I truly believe that many people have a personal experience of God. I did. I am talking about a direct, unfiltered experience of the Divine. But not everyone has an direct experience of God. I have heard some ex-Christians explain that their main reason for leaving Christianity is because they did not have the direct personal experiences of God that they expected.  They said they felt empty compared to the wonderful experiences attested to by many of their fellow believers. They felt disappointed and then disillusioned. Similarly, many Atheists have never experienced God — they have been atheists forever: “natural atheists”.  To them, “experiencing God” is pure nonsense.

But experiencing God is not nonsense.  God is felt by many people of almost all faiths.  This fact is difficult for many Christians to explain.  Christians differ widely on how they explain people from other religions who claim to have direct experiences with God. Some Christians may dismiss the Divine experience of those outside their faith by saying things like:

  • “Satan deceives them.”
  • “Their experience is self-deception.”
  • “They are only partially experiencing God.”

Each fundamentalist religion is claiming this about each other.  Most believers feel only their group truly experiences God.  But such exclusivism seems to come only after doctrinal instruction.  Of course we can debate what this “God” is that they experience, but that is not the point of this post. Instead, I am emphasizing two ways of knowing God: through direct experience and through teachings (doctrinal).

Believers experience of God comes in two flavors: inner and outer; experiential and doctrinal.  People know God in two ways — with two different epistemologies.  Each religion has outer doctrinal teachings to help believers interpret and explain their subjective, inner experiences.  Their faith then teaches them how to package their inner experiences. Believers are taught doctrine through sermons, readings, group meetings and more. Some doctrinal dogmas tells believers to censor, suppress or ignore their experiences.  A good believer must force fit their inner God into the orthodox interpretations approved by their adopted faith.

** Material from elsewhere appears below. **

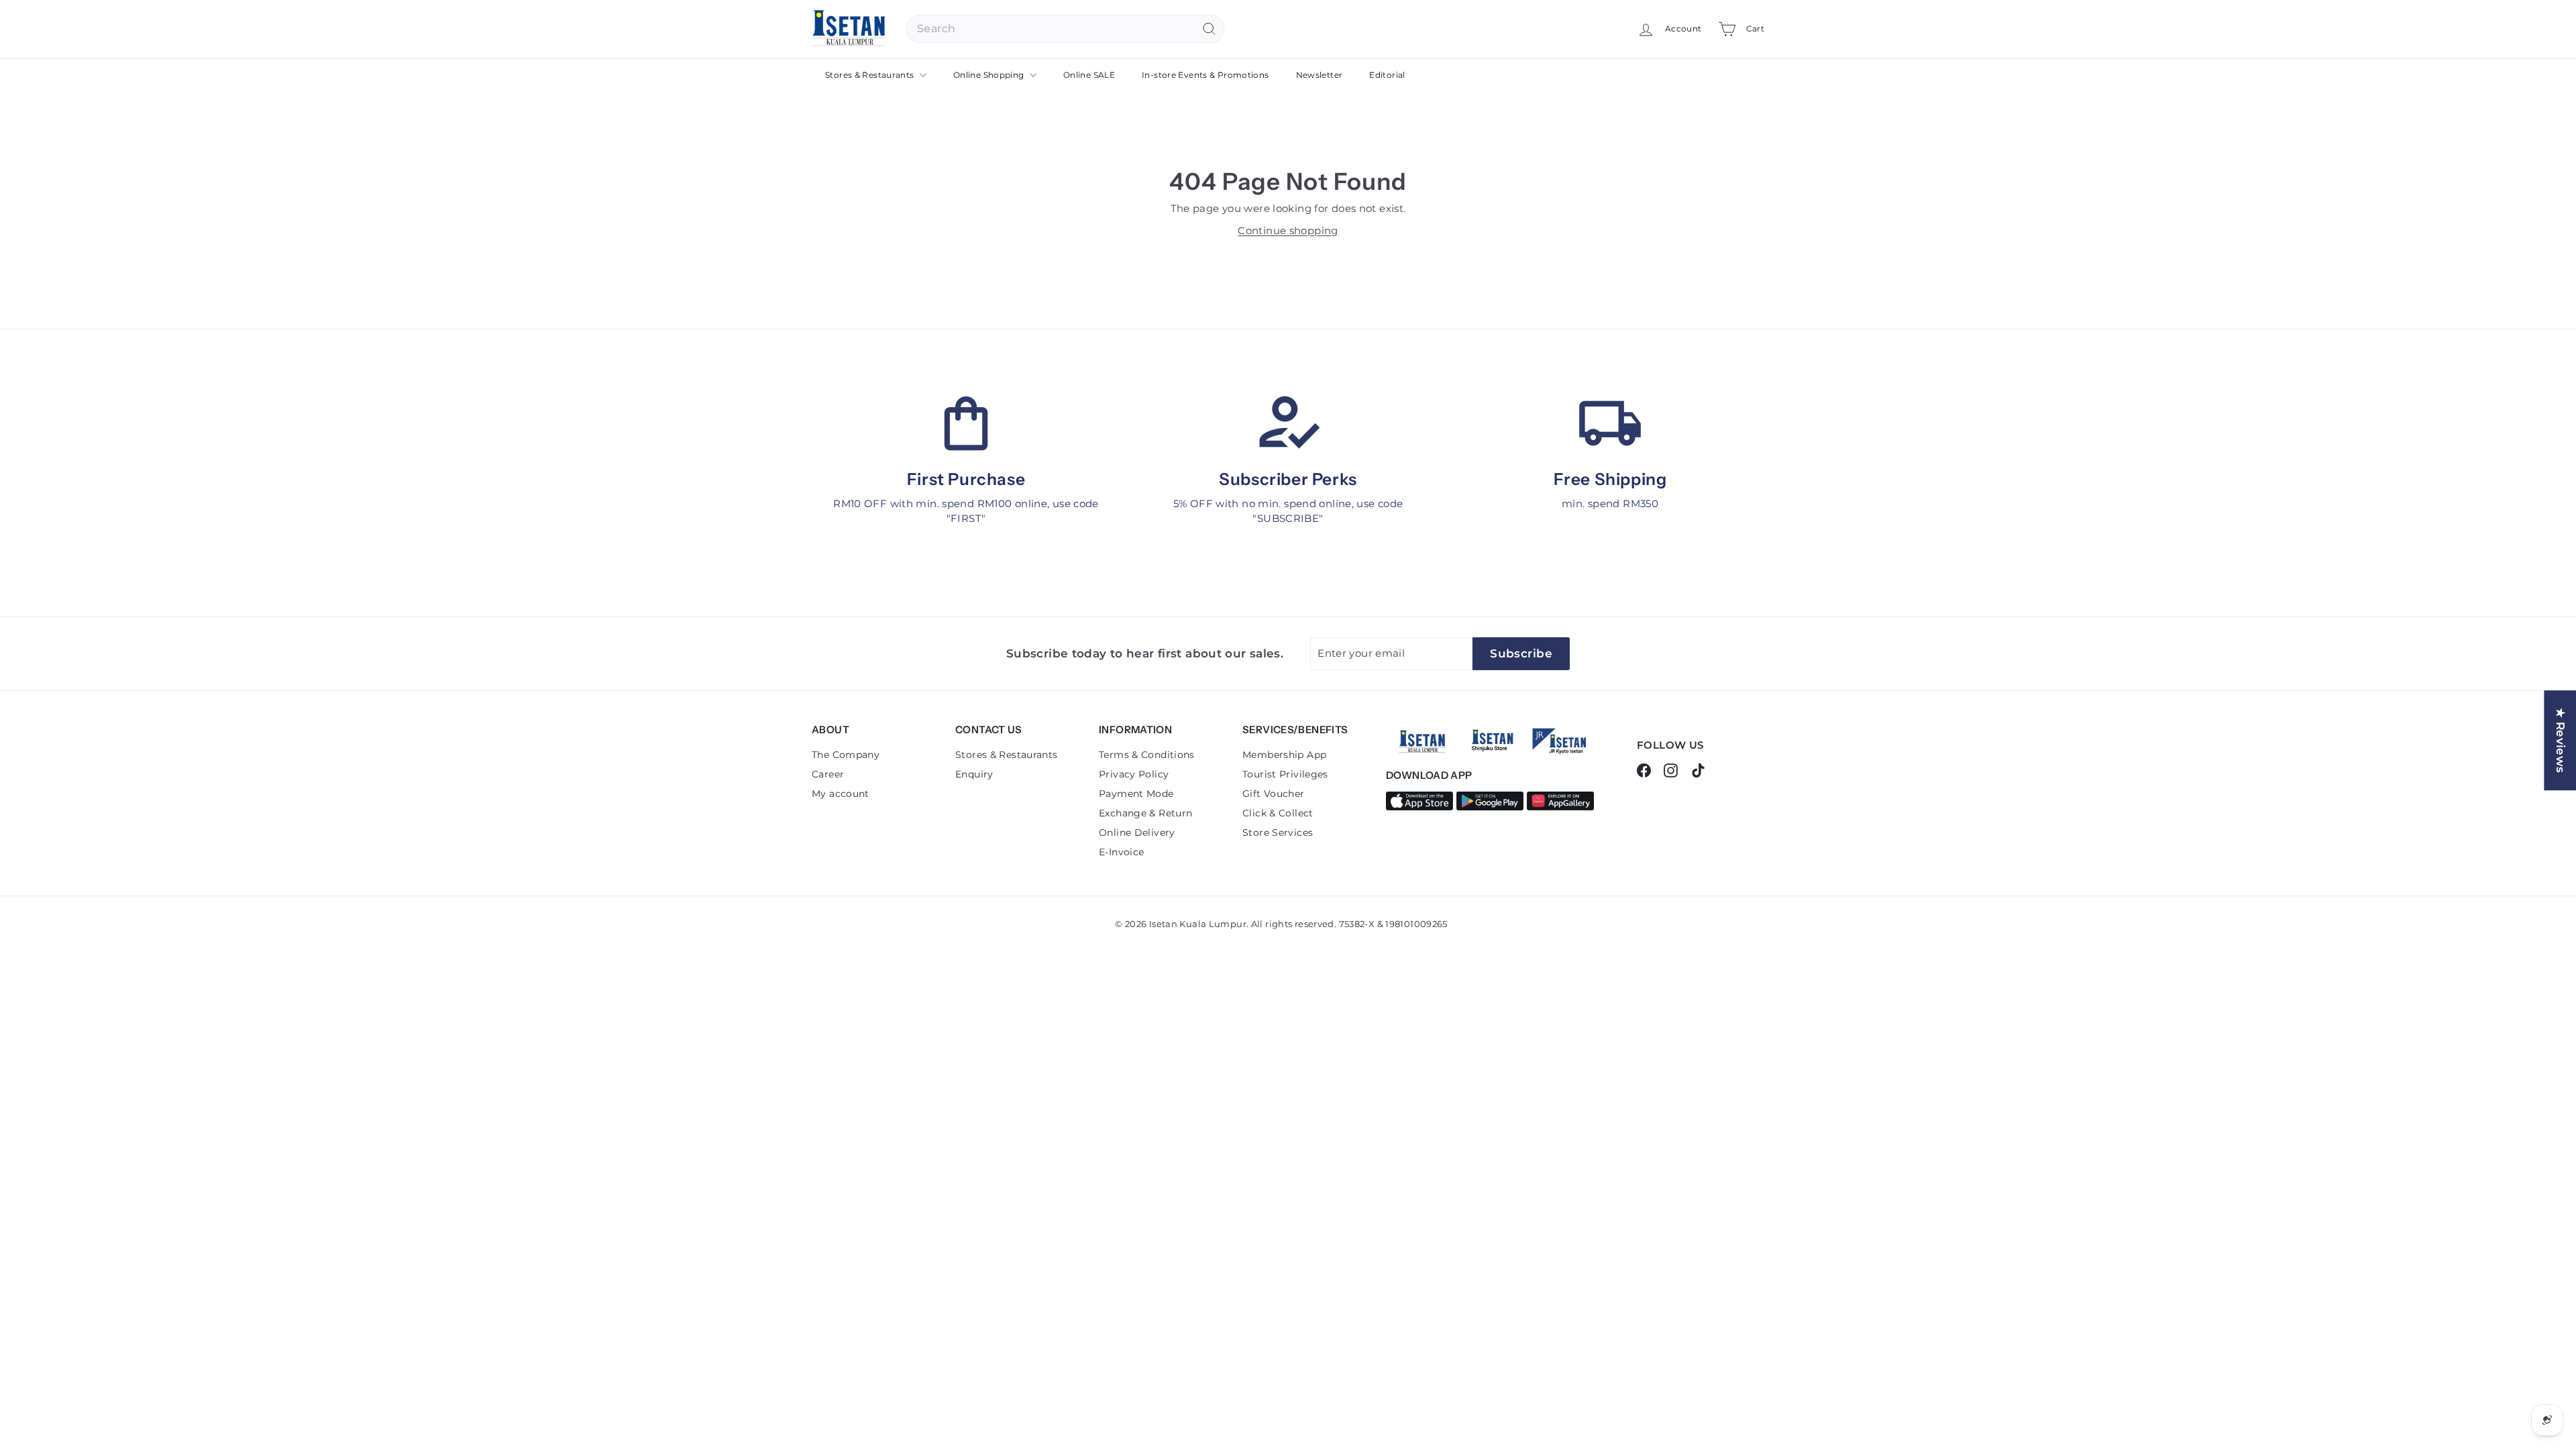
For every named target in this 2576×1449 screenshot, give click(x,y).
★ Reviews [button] (2560, 740)
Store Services (1277, 832)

Thus believers have two gods: a personal god and a doctrinal god. As believers “grow in their faith”, these two become one and the same god. It is difficult for a long-time believer to remember when they were different.  A mature believer barely remembers that there was any tension.  A deeply-committed believer truly feels that their experiences match their doctrines.  Thus believers of different faiths slowly grow apart and are unable share their inner common feelings because they have been distorted by doctrine.